Copy the listing below line for line, starting at its first line and ending with the line that has "Click the Nutanix CE logo" in it. Add nothing.

_Data provided_
□ □ □ □ □ □ □

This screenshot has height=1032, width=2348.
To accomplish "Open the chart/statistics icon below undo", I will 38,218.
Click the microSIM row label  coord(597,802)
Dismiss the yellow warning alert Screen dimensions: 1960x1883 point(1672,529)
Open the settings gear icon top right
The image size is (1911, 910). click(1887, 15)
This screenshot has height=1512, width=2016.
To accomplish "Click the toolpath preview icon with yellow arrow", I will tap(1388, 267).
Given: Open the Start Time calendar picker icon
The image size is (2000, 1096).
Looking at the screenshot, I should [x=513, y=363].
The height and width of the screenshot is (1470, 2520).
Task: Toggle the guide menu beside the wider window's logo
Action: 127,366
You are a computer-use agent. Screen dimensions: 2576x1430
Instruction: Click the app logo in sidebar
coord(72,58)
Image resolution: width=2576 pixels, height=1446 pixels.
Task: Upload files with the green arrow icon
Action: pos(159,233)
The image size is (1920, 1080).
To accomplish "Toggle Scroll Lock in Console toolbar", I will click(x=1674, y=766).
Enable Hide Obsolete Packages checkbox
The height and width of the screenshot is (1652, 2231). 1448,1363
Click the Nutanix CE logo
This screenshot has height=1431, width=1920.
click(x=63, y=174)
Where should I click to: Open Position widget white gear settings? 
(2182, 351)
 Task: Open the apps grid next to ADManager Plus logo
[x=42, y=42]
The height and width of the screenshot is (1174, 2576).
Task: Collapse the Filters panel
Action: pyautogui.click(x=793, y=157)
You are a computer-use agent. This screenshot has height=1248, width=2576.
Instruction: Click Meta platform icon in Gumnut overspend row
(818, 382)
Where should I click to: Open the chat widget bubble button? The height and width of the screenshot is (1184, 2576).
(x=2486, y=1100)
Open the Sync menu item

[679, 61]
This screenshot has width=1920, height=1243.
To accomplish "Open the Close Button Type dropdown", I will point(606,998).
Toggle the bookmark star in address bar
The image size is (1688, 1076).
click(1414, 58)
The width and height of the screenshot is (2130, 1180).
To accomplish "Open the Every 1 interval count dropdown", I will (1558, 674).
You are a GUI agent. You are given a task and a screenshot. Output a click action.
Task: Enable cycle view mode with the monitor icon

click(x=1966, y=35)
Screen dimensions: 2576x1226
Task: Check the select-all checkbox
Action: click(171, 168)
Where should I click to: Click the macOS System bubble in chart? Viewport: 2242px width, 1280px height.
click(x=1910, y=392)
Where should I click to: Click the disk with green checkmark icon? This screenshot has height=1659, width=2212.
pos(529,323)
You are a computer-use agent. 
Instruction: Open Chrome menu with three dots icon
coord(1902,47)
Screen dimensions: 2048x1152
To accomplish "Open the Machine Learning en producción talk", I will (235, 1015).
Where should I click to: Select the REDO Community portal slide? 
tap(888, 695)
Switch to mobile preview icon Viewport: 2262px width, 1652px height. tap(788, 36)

□ □ □ □ □ □ □

_Answer to the problem_
This screenshot has height=1032, width=2348.
To accomplish "Open the chart/statistics icon below undo", I will 38,218.
Click the microSIM row label  coord(597,802)
Dismiss the yellow warning alert Screen dimensions: 1960x1883 point(1672,529)
Open the settings gear icon top right
The image size is (1911, 910). click(1887, 15)
This screenshot has height=1512, width=2016.
To accomplish "Click the toolpath preview icon with yellow arrow", I will tap(1388, 267).
Given: Open the Start Time calendar picker icon
The image size is (2000, 1096).
Looking at the screenshot, I should [x=513, y=363].
The height and width of the screenshot is (1470, 2520).
Task: Toggle the guide menu beside the wider window's logo
Action: 127,366
You are a computer-use agent. Screen dimensions: 2576x1430
Instruction: Click the app logo in sidebar
coord(72,58)
Image resolution: width=2576 pixels, height=1446 pixels.
Task: Upload files with the green arrow icon
Action: pos(159,233)
The image size is (1920, 1080).
To accomplish "Toggle Scroll Lock in Console toolbar", I will click(x=1674, y=766).
Enable Hide Obsolete Packages checkbox
The height and width of the screenshot is (1652, 2231). 1448,1363
Click the Nutanix CE logo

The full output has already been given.